Activity |
Given the entries that follow, write out exactly the lines starting at the one containing "Click the TrustedSite Secure Checkout badge" and ending at the one containing "Screen dimensions: 1004x1020", both ends included, and only those.

Supplied information |
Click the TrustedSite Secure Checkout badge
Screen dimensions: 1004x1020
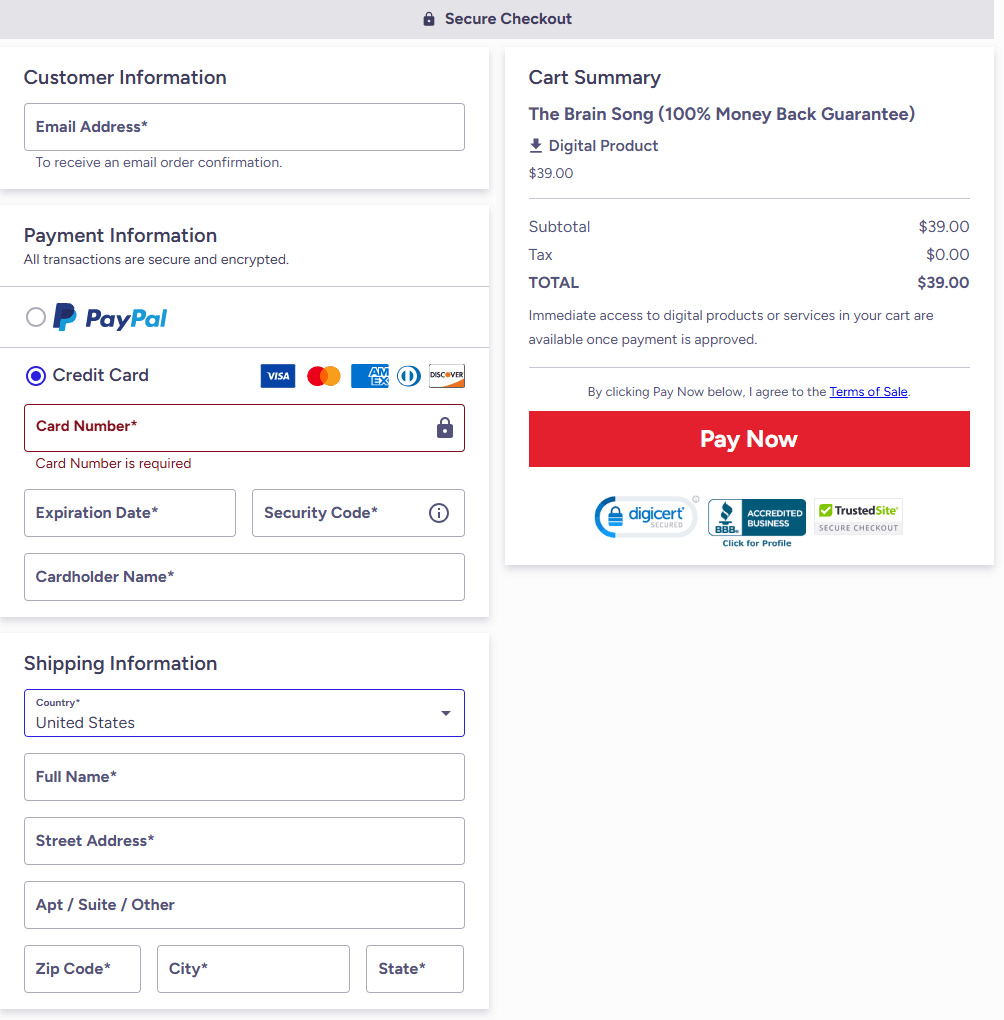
--
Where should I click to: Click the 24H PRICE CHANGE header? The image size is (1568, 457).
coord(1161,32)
* * *
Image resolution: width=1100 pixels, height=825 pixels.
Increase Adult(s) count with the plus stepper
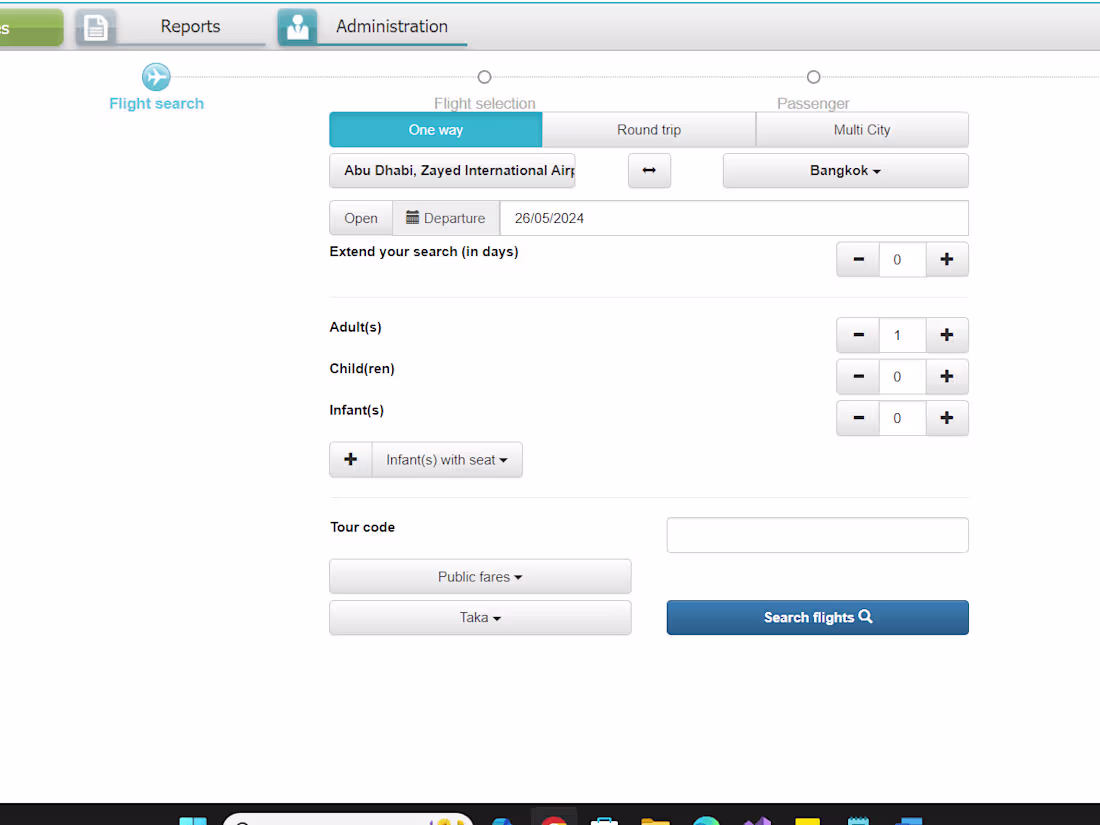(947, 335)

Expected answer |
Click the TrustedSite Secure Checkout badge
Screen dimensions: 1004x1020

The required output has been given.